**EXERCISE AIM:** Could you print the items below word for word, starting at the line that contains "Given: Open the" and stopping after the line that contains "Task: Click the Step out icon"?
+++ RECORDS FOR THE EXERCISE
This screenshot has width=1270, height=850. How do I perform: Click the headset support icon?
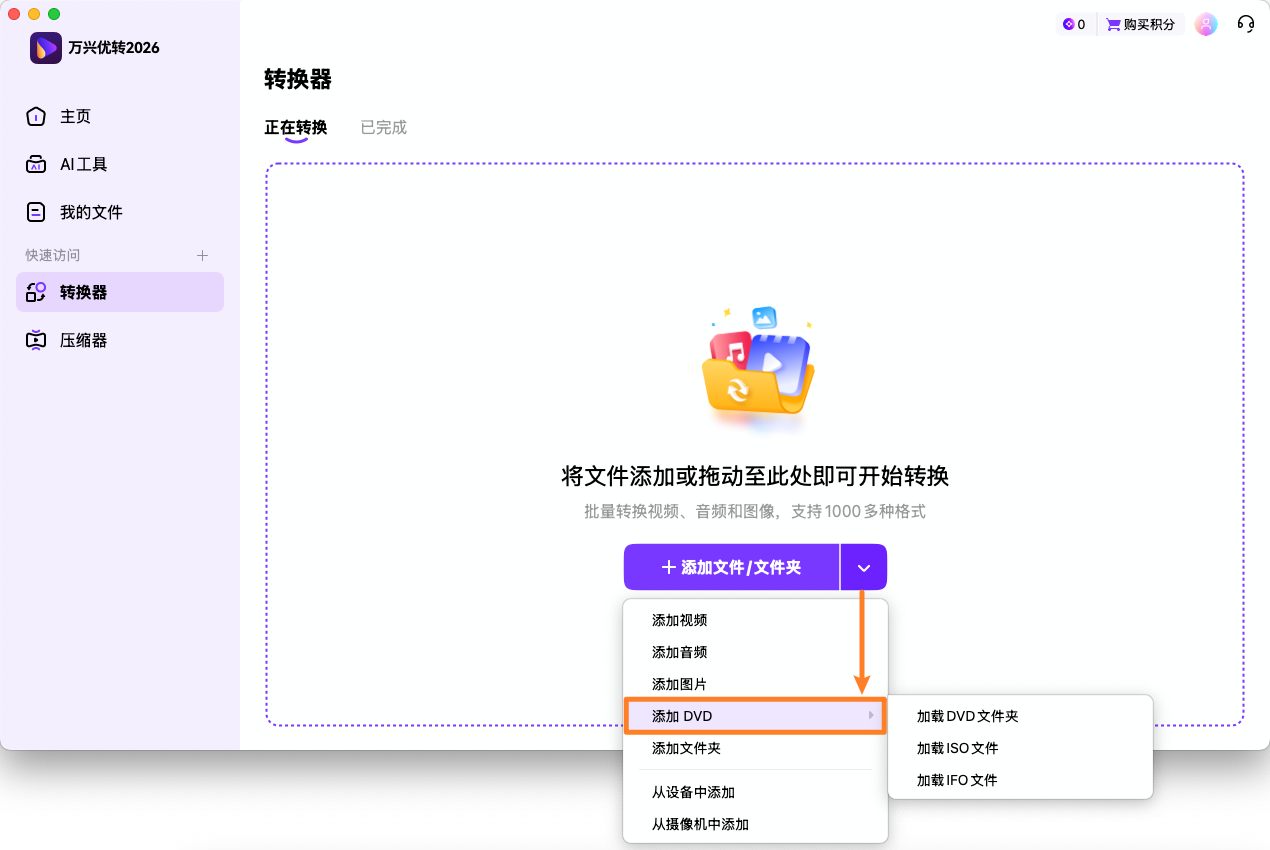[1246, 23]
++++++
+++ RECORDS FOR THE EXERCISE
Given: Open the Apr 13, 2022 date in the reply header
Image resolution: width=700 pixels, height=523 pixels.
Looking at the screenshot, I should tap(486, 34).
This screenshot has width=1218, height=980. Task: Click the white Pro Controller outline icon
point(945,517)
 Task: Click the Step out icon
++++++
**EXERCISE RESPONSE:**
Given: Open the Apr 13, 2022 date in the reply header
Image resolution: width=700 pixels, height=523 pixels.
Looking at the screenshot, I should tap(486, 34).
This screenshot has width=1218, height=980. Task: Click the white Pro Controller outline icon
point(945,517)
 Task: Click the Step out icon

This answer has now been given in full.